>>>

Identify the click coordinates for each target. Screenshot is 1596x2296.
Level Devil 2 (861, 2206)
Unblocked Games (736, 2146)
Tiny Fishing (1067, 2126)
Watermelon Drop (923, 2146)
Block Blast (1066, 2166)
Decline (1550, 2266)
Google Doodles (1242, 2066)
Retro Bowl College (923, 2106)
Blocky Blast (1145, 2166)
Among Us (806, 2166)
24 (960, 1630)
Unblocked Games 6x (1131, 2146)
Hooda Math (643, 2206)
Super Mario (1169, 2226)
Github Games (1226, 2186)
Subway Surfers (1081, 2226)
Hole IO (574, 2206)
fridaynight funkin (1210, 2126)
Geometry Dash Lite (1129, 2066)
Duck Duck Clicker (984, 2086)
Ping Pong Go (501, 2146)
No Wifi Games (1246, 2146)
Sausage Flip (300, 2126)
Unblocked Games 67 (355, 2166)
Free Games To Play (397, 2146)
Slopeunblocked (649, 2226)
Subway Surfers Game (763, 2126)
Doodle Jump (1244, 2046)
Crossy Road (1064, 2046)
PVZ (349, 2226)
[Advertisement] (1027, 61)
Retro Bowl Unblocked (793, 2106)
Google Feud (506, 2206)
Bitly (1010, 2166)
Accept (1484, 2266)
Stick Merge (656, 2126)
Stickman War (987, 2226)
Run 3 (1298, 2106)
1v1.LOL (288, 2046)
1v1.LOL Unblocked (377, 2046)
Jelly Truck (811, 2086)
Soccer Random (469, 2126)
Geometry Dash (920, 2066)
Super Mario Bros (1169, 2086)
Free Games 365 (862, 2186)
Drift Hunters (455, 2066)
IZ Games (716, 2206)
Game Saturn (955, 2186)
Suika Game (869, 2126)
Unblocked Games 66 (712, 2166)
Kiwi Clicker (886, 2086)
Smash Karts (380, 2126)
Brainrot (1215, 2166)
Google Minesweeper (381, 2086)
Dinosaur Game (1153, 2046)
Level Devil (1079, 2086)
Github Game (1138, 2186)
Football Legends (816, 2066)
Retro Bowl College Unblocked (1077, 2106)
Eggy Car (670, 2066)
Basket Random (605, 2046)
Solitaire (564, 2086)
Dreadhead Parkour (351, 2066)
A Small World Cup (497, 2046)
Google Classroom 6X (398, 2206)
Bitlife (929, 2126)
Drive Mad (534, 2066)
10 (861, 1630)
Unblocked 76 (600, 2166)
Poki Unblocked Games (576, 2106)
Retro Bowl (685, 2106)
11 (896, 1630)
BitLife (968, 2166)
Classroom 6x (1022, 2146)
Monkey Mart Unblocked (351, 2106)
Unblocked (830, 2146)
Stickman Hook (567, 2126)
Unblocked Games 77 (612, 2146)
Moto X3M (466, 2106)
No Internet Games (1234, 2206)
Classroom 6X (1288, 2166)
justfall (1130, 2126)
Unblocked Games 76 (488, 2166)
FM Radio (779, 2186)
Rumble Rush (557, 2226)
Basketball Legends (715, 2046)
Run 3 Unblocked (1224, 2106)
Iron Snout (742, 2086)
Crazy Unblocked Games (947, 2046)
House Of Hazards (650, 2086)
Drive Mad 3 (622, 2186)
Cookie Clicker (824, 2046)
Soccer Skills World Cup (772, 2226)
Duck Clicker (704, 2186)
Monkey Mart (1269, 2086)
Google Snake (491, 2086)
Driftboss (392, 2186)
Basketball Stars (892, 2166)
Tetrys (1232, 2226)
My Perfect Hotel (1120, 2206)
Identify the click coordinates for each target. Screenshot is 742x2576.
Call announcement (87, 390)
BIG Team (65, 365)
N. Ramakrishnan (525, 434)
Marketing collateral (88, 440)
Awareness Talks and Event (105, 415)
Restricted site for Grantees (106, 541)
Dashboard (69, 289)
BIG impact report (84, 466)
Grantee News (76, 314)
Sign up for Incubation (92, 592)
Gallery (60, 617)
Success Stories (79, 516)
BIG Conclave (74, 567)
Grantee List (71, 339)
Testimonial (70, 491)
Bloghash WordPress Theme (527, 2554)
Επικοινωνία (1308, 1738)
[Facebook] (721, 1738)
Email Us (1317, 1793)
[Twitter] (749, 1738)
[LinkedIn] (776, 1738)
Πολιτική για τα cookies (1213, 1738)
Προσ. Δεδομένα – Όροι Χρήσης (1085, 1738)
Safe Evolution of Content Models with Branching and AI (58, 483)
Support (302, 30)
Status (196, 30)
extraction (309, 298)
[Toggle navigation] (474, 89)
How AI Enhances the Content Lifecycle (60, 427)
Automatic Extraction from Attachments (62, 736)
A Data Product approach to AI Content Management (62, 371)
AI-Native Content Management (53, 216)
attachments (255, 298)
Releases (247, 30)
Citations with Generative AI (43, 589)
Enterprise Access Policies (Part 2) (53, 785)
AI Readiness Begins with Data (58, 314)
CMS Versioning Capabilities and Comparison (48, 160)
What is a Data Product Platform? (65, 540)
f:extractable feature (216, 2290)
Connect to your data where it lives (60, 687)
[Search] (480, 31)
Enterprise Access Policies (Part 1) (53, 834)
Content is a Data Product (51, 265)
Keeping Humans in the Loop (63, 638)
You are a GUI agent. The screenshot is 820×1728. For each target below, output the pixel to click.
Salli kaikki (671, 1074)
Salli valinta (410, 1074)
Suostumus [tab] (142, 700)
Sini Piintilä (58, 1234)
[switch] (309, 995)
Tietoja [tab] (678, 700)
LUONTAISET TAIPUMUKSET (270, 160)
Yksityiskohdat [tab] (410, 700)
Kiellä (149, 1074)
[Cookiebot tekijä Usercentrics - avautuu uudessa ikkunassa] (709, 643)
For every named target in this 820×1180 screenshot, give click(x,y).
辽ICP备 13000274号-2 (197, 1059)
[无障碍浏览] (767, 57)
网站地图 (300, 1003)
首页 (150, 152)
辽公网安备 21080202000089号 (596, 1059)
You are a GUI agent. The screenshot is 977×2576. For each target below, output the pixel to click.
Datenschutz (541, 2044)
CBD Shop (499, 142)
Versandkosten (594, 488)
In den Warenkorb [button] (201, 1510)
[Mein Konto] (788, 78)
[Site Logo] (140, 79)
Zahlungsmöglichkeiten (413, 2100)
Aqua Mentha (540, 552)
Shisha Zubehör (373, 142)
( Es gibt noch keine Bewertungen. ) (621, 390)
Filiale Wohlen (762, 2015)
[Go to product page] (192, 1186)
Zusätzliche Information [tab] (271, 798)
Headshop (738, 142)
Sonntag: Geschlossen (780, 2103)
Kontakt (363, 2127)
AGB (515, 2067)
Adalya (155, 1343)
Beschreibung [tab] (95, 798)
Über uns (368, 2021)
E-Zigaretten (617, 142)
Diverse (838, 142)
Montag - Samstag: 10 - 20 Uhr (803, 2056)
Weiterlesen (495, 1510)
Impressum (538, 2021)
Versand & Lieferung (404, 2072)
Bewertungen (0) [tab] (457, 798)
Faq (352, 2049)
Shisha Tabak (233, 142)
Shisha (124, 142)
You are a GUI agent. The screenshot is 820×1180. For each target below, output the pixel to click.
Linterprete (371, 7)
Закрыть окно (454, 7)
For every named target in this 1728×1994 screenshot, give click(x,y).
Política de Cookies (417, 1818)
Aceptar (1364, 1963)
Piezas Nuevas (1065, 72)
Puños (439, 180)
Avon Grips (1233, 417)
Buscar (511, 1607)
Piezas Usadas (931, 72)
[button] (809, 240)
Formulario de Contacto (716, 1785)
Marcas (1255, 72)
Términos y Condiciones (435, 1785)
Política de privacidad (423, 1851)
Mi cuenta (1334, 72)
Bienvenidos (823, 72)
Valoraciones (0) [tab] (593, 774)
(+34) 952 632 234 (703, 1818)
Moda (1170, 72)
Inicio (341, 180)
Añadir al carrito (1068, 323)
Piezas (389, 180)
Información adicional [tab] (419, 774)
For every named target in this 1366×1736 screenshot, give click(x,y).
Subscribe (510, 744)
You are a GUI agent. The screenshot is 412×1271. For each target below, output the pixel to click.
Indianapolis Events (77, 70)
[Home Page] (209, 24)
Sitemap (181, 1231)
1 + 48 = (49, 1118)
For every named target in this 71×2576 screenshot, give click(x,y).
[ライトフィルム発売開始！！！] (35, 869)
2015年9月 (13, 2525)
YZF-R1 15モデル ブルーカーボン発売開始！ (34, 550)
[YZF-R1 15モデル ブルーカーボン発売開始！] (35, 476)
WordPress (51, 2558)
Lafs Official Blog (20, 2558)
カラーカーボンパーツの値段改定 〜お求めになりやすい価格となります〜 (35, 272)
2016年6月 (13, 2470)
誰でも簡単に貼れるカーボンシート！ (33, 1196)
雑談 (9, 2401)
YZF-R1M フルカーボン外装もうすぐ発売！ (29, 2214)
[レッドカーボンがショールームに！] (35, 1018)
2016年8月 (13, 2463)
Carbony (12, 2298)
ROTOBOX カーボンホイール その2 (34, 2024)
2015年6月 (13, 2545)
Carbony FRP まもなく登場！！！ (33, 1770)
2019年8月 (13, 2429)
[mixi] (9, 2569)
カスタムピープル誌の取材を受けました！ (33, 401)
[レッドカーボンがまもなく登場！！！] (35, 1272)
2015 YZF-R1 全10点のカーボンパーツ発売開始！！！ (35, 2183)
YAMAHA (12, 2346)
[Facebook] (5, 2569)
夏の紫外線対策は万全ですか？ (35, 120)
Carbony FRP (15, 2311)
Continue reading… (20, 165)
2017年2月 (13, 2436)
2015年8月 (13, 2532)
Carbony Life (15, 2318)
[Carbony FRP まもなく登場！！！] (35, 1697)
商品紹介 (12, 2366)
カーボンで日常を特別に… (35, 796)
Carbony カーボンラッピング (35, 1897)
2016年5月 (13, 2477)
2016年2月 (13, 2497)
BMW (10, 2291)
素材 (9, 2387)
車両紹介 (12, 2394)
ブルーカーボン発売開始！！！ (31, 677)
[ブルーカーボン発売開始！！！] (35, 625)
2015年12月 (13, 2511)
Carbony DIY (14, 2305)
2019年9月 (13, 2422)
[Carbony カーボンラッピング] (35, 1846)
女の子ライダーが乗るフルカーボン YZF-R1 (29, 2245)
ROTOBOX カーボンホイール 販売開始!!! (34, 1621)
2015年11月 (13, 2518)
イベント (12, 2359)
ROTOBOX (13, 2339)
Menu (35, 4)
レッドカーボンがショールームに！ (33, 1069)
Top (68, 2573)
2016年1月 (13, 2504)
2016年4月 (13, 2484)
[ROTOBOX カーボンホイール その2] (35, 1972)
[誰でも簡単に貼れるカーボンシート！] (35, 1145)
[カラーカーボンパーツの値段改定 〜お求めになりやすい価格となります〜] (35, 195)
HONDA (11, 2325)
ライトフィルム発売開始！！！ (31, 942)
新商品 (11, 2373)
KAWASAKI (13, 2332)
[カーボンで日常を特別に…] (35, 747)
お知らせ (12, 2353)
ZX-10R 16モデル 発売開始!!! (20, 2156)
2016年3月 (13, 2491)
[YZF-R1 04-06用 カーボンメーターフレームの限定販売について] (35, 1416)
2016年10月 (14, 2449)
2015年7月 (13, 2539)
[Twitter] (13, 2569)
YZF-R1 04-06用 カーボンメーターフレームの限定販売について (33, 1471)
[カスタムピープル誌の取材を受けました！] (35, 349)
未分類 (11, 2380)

<<<

* _PROBLEM REQUIREMENTS_
Using the entries above, find all lines with "ROTOBOX". Copy them.

* _TASK RESPONSE_
ROTOBOX カーボンホイール その2 (34, 2024)
ROTOBOX カーボンホイール 販売開始!!! (34, 1621)
ROTOBOX (13, 2339)
[ROTOBOX カーボンホイール その2] (35, 1972)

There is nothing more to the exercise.